すきすき
「お前ら俺のプリン食ったな?!」
「「食べてないよ〜ぅ」」
「じゃあ口についてるカラメルはなんだ!」
ゴンッ
「「ごむぇん、兄ちゃん〜!」」
俺と一緒に兄ちゃんに怒られてるのは今年中学生になった河田家の末っ子、名前。その可愛らしい外見は突然変異としか説明できないくらい家族の誰にも似てなくて本人は「私、お母さんの本当の子供じゃないのかな」って落ち込んでたけど、俺からしてみれば、大食いなところとか「うはっ」ていう笑い方とか兄ちゃんソックリだし。名前を知る人は皆、中身は俺と似てるって言うし。むしろ外見なんて、俺らや母ちゃん(ゴメェン)に似なくて良かったと思う。女の子だし。
「なんで俺だけ殴られるの〜?」
兄ちゃんに殴られた頭をさする。痛いよ・・・。名前は何もされてないのに俺を見て痛そうに顔を歪めてた。どうして?
「名前は女の子だから殴れないだろーが!可愛いし」
「え〜また?!ズルいよ」
「ごめんね兄ちゃんだいすき!お詫びに明日、プリン買ってくるねぇ」
名前がタックルするみたいに兄ちゃんに抱きく。兄ちゃんは俺にはしない優しい手つきでその頭を撫でた。名前が可愛いのは分かるけどこれじゃあんまりだ!プリンだって名前が一緒に食べようって持ってきたし、俺より多く食べてたのに!
「うぅ・・・」
俺が悔しくて唸ってると、兄ちゃんにくっついてた名前が俺の横に来た。「美紀ちゃん痛かった?」って俺の殴られた頭を撫でてくる。「大丈夫」って言ったら「美紀ちゃんにもプリン買ってくるから泣かないで?」って笑いかけられる。子供扱いされてるみたいだけど、なんだかどうでも良くなってしまった。いつもそうだ。喧嘩したって怒られたって名前がいるとすごく落ち着いて、許せちゃうから不思議だ。
「兄ちゃんも美紀ちゃんもすきだよ〜」
名前は口を開けば俺たちにすきって言ってくれるけど、もちろん俺たちだってそうなんだよ。母ちゃんも父ちゃんも兄ちゃんも俺も、末っ子の名前の事が可愛くて仕方ないんだ。
だから、
「あ!沢北さんからメールだ〜」
「あ、名前、それ言っちゃ・・・」
「沢北ァ!?」
兄ちゃんが珍しくバッと名前から携帯を取り上げた。
「今度の試合見に来てね♪・・・だと?人の妹にこんなメール送りやがって!調子こいてるべ!許さん!!」
そう言って明日、沢北さんにどうやってプロレス技をかけようか考え出した兄ちゃん。・・・今の兄ちゃんには近づかない方がいいかなあ。練習台になれとか言われたら嫌だもんね。

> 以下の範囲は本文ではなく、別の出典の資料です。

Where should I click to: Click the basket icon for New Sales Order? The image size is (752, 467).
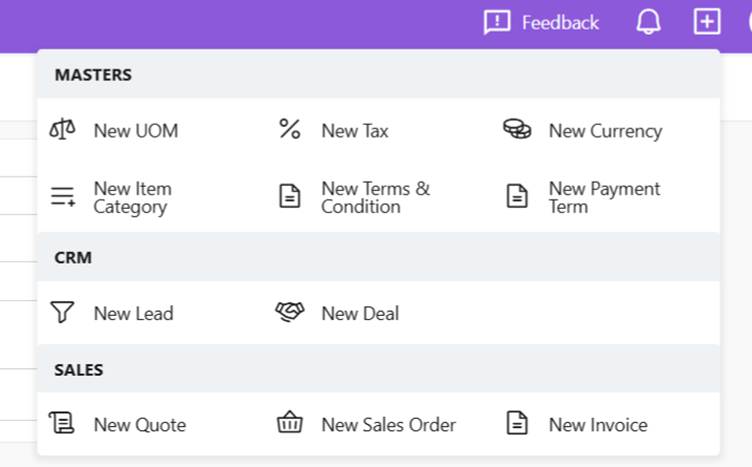290,424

「兄ちゃん、沢北さんと仲良くすると怒るのなんでかなあ?ね、美紀ちゃん」
「う〜ん。名前の事が心配だからじゃないかなあ〜」
「心配しなくてもちゃんと、兄ちゃんと美紀ちゃんの応援しに行くのにな〜」
兄ちゃんに持っていかれた携帯を取り返すでもなくそう言う名前。
まだまだ兄ちゃんや俺が近くにいるうちは、名前に出会いや恋愛なんてありそうにない。
「過保護だよね!」
「兄ちゃんも俺も名前のことすきだからだよ〜」
「私の方がすきだよぉ!」
「沢北さんよりも?」
「当たり前だよ!兄ちゃんたちの方がずっとすきっ」
俺の背中に凭れてくる名前に口元がにやける。これじゃあ兄ちゃんも俺も、当分妹離れは出来そうにないなあ。